*Brief*.
In the part of the entries that opens with the line containing "You are a GUI" and runs through the end, swap "screenshot" for "screen capture" and change nothing else. Write out only that part, without the pictures.

(Click-target data)

_ _ _

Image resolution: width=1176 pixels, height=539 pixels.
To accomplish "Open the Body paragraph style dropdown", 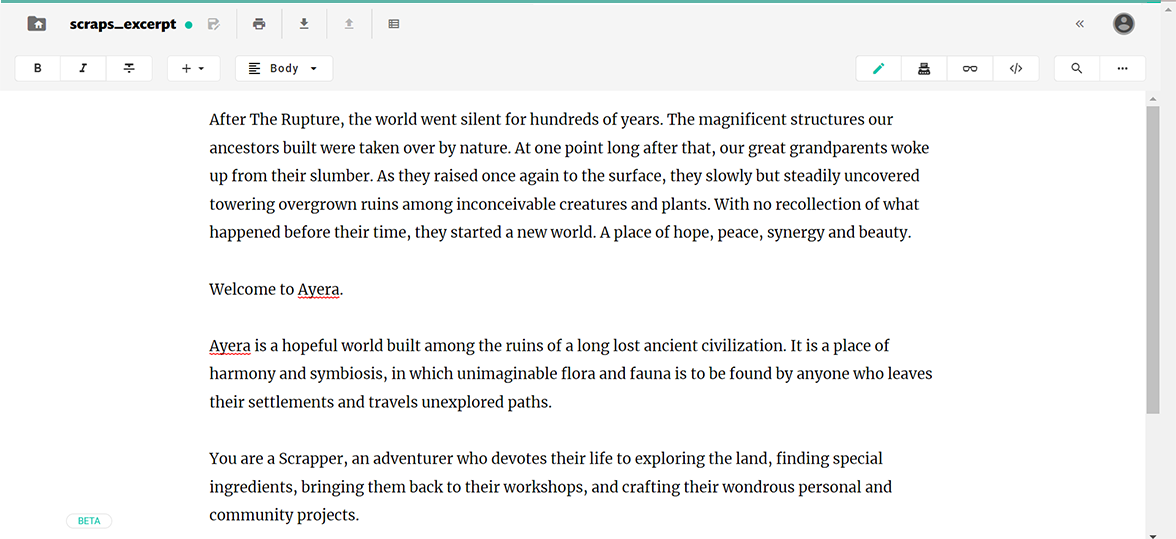I will 284,68.
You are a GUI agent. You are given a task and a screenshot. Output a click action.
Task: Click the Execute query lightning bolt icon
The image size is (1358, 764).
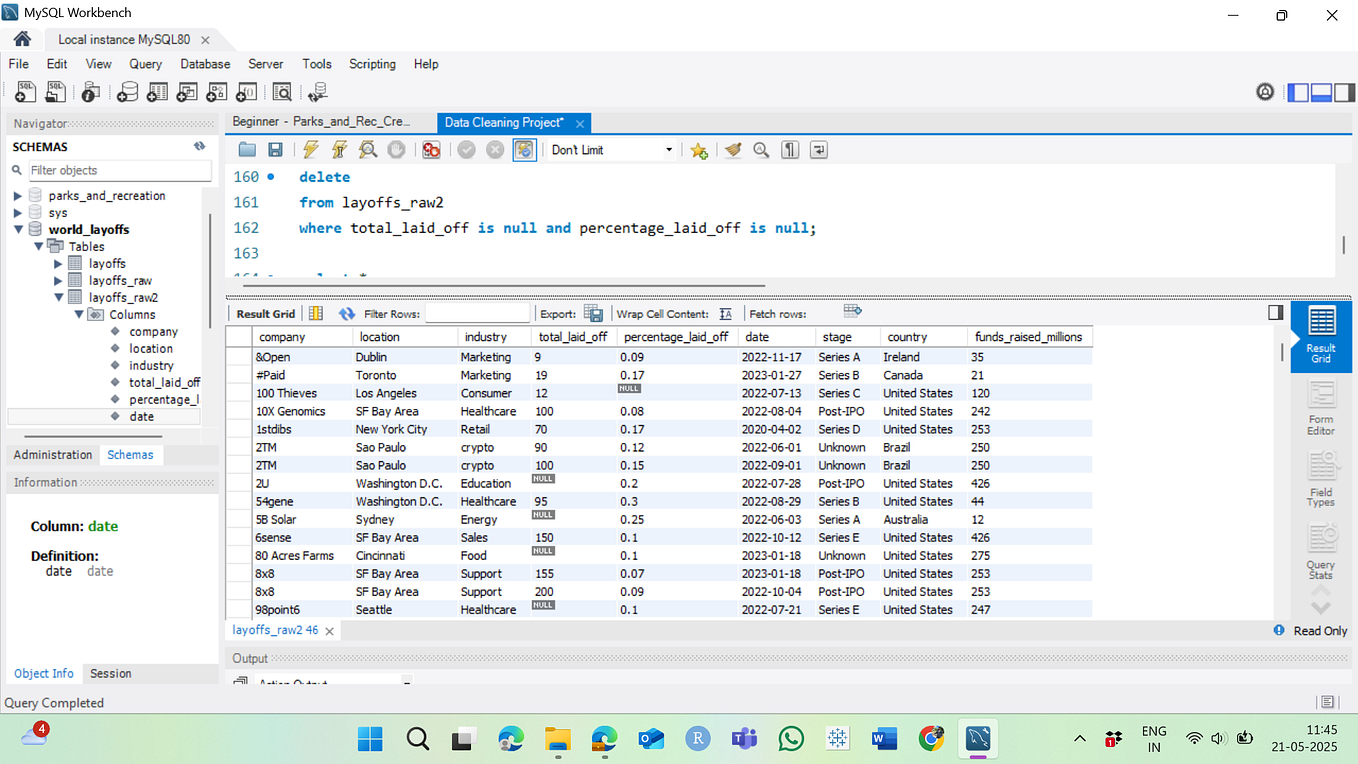tap(310, 149)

_ _ _

*Worked answer*.
You are a GUI agent. You are given a task and a screen capture. Output a click action.
Task: Click the Execute query lightning bolt icon
The image size is (1358, 764).
tap(310, 149)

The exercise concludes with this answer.